Whether you're new to dating or have been in a relationship for a while, here are some important things to remember when it comes to love!
1. You Can't Make Someone Love You
Sure, someone can seem perfect on paper. They check all of the boxes, and it seems like you two would make a perfect couple. But, that doesn't mean they are right for you.
If there's no connection, you can't force true love to blossom, no matter how hard you try. Love simply doesn't work that way.
2. Surface-Level Qualities Won't Make for A Lasting Relationship
Although physical looks, ambition, and wealth may initially draw you to someone, those things won't bring happiness in the long run.
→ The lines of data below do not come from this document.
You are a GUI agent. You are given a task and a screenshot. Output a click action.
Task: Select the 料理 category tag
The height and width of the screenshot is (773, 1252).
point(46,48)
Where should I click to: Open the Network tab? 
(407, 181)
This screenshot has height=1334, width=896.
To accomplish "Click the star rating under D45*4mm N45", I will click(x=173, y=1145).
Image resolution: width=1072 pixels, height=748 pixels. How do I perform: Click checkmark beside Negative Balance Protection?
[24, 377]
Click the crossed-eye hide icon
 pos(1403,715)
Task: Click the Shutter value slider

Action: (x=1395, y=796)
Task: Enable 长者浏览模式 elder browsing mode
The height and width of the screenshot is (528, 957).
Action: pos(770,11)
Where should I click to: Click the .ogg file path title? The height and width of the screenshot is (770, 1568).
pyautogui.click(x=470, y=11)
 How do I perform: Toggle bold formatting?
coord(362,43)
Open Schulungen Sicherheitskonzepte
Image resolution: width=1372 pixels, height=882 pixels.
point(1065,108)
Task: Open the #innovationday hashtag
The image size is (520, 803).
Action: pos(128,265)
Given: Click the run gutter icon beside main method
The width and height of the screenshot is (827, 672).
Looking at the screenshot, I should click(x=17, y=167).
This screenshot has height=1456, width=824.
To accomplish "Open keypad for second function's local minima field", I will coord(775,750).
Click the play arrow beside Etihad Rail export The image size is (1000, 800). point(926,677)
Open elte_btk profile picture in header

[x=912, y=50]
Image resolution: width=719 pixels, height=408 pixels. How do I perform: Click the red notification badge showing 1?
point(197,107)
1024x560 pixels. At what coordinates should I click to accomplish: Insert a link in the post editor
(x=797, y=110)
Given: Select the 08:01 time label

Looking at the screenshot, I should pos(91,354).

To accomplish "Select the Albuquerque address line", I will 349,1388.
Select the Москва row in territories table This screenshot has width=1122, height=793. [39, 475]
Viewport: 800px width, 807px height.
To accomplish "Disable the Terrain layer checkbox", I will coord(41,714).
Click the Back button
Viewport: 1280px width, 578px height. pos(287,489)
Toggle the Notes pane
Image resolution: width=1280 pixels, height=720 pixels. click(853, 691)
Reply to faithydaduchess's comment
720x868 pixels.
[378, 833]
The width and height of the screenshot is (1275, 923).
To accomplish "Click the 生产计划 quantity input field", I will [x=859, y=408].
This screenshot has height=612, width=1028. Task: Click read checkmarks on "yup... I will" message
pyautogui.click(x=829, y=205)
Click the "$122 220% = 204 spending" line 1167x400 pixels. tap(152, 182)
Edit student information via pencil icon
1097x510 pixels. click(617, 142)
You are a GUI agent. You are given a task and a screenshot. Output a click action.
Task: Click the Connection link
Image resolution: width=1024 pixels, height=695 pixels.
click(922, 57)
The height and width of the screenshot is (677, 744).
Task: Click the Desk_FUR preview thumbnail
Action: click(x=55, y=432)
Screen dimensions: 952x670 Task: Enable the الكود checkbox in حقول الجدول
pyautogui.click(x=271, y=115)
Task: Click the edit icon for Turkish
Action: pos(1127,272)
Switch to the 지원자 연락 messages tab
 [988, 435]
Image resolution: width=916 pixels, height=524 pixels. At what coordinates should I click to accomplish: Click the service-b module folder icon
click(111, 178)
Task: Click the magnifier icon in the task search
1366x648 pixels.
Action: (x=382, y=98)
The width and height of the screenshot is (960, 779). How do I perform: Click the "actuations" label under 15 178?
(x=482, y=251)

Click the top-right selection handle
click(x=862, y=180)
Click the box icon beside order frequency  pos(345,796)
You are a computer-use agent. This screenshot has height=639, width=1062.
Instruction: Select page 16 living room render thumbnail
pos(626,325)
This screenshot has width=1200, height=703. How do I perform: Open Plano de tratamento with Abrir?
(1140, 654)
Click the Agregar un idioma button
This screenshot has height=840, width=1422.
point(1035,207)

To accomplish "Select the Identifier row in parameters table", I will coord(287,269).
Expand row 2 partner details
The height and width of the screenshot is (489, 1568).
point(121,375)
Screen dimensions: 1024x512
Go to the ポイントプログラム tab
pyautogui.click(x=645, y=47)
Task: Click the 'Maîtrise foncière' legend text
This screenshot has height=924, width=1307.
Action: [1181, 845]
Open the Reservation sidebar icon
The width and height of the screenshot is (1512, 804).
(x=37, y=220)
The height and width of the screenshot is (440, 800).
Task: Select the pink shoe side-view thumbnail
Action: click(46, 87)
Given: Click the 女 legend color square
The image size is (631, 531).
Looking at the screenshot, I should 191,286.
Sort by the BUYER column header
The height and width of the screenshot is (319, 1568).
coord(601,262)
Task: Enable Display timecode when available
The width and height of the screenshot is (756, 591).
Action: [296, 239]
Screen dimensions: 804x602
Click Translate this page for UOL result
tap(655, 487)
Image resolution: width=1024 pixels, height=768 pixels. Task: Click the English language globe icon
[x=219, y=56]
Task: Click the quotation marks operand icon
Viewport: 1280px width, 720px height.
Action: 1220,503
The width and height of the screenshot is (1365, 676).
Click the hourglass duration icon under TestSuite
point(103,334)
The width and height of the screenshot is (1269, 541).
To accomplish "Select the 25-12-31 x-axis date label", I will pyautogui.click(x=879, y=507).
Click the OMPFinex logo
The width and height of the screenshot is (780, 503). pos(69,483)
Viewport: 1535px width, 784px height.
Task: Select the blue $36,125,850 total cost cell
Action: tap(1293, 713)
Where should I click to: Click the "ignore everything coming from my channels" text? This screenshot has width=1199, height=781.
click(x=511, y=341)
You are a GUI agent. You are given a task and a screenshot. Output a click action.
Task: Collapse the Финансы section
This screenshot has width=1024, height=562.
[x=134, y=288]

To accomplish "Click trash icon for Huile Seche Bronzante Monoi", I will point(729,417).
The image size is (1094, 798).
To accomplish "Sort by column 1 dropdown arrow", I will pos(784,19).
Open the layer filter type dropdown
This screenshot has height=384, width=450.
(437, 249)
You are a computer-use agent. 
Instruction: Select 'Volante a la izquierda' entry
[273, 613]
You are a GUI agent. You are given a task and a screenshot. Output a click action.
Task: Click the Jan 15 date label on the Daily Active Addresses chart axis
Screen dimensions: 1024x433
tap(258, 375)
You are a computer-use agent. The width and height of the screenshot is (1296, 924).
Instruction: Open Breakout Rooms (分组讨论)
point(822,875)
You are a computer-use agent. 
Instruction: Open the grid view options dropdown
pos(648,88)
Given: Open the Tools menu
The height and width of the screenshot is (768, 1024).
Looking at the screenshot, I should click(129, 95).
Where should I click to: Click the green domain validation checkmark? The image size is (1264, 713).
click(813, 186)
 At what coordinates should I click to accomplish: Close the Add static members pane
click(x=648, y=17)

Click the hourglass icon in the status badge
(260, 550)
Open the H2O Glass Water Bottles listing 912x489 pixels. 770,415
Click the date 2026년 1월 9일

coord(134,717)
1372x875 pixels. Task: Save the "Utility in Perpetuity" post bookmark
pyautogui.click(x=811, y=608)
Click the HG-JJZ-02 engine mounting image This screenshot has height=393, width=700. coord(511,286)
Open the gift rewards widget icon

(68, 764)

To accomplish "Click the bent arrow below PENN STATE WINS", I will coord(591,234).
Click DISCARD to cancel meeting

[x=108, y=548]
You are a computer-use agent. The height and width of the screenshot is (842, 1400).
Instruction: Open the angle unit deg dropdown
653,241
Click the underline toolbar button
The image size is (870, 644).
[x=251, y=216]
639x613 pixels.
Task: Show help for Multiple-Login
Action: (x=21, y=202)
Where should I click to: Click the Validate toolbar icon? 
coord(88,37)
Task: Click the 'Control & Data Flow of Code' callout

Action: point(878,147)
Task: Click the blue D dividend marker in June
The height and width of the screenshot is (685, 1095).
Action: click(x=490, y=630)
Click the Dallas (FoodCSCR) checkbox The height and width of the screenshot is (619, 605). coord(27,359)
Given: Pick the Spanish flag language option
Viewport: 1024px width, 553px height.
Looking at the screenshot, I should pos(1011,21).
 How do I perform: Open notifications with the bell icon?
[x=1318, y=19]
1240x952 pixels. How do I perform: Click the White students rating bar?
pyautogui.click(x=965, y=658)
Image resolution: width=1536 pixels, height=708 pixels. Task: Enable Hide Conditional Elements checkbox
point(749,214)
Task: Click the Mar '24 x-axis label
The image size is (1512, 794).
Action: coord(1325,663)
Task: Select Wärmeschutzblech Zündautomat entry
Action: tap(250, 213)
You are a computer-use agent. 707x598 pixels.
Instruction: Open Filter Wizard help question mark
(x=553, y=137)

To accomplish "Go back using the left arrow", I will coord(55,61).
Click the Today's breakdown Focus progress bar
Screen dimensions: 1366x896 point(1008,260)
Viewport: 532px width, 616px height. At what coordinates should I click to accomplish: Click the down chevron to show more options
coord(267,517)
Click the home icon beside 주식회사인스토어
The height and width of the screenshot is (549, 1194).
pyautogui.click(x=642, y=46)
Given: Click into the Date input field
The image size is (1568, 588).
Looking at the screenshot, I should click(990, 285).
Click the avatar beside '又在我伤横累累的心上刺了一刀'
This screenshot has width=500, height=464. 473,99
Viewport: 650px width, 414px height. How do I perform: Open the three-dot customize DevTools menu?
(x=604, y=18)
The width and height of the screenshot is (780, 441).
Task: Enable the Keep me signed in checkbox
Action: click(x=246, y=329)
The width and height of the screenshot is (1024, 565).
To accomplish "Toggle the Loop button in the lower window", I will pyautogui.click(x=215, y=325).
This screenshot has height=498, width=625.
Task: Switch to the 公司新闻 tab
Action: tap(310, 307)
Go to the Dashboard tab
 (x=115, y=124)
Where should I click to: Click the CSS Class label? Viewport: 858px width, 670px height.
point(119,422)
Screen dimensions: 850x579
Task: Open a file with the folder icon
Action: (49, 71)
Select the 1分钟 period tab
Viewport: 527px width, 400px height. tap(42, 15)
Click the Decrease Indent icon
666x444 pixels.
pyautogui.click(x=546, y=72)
Without respect, trust, and genuine care for one another, there is no warmth or comfort in any relationship, let alone love. These qualities are necessary if you want a strong and lasting relationship.
3. Love Requires Vulnerability
Feeling vulnerable can be a little scary, especially when it comes to love. Being vulnerable means letting your guard down in order to connect in a raw and open way.
It entails putting your heart on the line, even if it results in heartache. But vulnerability allows the most authentic version of yourself to shine through.
After all, nobody will ever be able to accept and love a side of you that they don't even know exists.
4. Another Person Can't Make You Happy
If you're not happy with your life while single, a relationship will certainly not make you any happier. This is a hard pill to swallow, but happiness really is an inside job only you can undertake. It is not your partner's responsibility to make you happy.
When you love and take care of yourself and believe in your own worthiness and lovability, you become emotionally healthy allowing you to bring your best to a relationship.
5. Love Isn't Enough to Make a Relationship Work
This may sound like a real bummer, but it's true. Love is not all you need to have a happy relationship. You can love someone deeply, but if they are not good for you, the relationship will not work.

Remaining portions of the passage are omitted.